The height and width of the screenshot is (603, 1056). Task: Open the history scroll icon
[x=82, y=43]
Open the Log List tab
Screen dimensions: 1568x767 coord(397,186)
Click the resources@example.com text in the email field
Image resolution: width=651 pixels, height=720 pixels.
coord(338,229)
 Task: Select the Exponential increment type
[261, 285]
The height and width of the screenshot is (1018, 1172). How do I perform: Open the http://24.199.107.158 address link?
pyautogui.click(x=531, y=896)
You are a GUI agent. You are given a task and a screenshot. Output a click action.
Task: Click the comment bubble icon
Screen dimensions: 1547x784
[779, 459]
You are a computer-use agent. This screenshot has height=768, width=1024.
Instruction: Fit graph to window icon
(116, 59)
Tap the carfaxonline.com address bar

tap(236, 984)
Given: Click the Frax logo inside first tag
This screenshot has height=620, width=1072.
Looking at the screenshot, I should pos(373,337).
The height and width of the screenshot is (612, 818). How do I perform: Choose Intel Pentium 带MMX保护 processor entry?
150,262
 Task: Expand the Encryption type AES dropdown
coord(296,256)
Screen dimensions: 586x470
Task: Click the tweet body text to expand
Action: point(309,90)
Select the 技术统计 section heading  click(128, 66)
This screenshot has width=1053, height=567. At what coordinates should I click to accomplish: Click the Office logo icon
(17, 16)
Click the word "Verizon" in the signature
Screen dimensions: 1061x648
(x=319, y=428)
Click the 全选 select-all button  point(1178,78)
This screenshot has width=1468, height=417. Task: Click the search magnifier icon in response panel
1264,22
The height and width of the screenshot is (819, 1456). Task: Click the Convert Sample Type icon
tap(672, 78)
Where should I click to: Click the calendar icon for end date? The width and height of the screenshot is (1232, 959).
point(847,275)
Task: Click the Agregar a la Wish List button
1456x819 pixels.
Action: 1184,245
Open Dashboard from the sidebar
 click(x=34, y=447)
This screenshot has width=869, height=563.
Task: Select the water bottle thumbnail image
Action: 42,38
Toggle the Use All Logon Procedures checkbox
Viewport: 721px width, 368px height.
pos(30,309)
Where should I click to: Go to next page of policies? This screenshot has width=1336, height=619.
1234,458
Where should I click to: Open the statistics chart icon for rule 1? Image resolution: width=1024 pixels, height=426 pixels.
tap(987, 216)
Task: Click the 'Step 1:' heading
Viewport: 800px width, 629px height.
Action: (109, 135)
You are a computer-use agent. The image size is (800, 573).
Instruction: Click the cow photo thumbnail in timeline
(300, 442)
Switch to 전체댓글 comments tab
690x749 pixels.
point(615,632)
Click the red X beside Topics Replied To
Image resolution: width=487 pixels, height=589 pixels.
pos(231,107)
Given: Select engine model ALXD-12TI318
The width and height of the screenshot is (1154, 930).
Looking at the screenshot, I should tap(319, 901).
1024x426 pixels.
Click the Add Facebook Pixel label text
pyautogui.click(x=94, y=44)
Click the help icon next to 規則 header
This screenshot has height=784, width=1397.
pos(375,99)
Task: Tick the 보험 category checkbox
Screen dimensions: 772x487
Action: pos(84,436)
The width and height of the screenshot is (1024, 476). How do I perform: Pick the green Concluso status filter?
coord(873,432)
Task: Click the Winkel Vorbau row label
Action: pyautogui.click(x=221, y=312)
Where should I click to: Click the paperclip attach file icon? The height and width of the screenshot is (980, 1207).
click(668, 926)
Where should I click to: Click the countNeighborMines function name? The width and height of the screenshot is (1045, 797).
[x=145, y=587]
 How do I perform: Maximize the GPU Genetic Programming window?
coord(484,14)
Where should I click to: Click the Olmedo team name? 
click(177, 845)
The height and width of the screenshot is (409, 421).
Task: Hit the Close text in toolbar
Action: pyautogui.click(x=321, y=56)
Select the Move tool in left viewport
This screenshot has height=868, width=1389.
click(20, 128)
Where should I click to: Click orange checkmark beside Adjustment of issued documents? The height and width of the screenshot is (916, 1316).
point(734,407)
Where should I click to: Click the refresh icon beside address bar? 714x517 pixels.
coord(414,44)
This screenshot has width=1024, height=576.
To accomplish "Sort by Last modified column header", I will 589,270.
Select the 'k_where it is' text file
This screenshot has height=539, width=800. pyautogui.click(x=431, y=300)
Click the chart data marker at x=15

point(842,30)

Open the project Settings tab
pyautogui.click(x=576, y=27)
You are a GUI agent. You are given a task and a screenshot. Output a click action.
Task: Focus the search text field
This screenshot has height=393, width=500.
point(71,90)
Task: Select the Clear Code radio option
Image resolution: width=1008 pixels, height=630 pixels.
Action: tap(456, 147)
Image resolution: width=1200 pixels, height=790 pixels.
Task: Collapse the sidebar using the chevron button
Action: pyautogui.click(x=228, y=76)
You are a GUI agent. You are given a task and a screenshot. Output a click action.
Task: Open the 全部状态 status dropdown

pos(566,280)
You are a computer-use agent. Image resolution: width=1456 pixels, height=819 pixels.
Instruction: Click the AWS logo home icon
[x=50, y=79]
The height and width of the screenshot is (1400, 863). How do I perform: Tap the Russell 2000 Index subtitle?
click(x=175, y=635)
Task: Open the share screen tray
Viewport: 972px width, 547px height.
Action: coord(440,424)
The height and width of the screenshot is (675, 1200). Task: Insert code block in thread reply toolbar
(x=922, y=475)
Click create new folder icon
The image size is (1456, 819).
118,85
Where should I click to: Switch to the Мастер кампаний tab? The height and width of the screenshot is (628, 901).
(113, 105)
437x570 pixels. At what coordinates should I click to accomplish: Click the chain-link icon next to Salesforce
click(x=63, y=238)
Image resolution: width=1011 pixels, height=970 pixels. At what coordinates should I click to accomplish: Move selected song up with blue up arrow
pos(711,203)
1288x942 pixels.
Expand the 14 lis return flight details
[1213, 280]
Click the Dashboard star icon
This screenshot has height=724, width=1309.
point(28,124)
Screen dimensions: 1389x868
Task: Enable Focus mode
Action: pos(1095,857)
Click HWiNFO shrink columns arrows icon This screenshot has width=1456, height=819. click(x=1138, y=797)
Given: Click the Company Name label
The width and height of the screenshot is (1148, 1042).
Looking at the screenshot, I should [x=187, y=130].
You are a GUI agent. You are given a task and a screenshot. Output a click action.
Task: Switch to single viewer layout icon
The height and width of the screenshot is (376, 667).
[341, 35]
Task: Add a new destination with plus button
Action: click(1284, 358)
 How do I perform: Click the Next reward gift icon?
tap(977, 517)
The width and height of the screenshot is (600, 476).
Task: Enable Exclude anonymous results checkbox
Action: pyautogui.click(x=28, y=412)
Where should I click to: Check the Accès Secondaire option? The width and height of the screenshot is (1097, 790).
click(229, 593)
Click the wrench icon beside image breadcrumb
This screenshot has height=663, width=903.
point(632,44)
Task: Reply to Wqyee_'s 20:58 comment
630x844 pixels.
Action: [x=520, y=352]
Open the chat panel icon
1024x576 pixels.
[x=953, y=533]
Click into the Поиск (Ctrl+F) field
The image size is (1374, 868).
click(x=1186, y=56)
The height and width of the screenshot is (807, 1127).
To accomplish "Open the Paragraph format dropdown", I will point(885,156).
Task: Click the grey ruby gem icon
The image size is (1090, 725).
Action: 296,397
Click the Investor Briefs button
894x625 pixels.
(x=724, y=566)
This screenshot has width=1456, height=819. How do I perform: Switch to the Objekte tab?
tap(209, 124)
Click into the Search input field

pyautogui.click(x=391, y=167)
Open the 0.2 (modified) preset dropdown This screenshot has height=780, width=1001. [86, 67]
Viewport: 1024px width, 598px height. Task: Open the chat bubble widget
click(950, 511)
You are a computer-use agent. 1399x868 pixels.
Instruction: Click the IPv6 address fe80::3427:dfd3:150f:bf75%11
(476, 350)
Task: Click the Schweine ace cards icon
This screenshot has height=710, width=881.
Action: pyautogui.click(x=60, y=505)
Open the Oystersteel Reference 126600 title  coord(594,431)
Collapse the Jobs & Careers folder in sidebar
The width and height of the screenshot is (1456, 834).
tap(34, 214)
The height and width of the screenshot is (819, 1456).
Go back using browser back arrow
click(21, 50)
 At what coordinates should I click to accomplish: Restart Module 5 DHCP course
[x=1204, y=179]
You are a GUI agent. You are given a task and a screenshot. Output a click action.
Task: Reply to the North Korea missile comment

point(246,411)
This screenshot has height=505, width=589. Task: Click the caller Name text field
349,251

» **Task requirements**
Reproduce the rows from the top through the line containing "Looking at the screenshot, I should pos(373,337).", replacing "comment bubble icon" with "speech bubble icon" and keeping everything else the same.

» **Result for this task**
The height and width of the screenshot is (603, 1056). Task: Open the history scroll icon
[x=82, y=43]
Open the Log List tab
Screen dimensions: 1568x767 coord(397,186)
Click the resources@example.com text in the email field
Image resolution: width=651 pixels, height=720 pixels.
coord(338,229)
 Task: Select the Exponential increment type
[261, 285]
The height and width of the screenshot is (1018, 1172). How do I perform: Open the http://24.199.107.158 address link?
pyautogui.click(x=531, y=896)
You are a GUI agent. You are given a task and a screenshot. Output a click action.
Task: Click the speech bubble icon
Screen dimensions: 1547x784
[779, 459]
You are a computer-use agent. This screenshot has height=768, width=1024.
Instruction: Fit graph to window icon
(116, 59)
Tap the carfaxonline.com address bar

tap(236, 984)
Given: Click the Frax logo inside first tag
This screenshot has height=620, width=1072.
Looking at the screenshot, I should pos(373,337).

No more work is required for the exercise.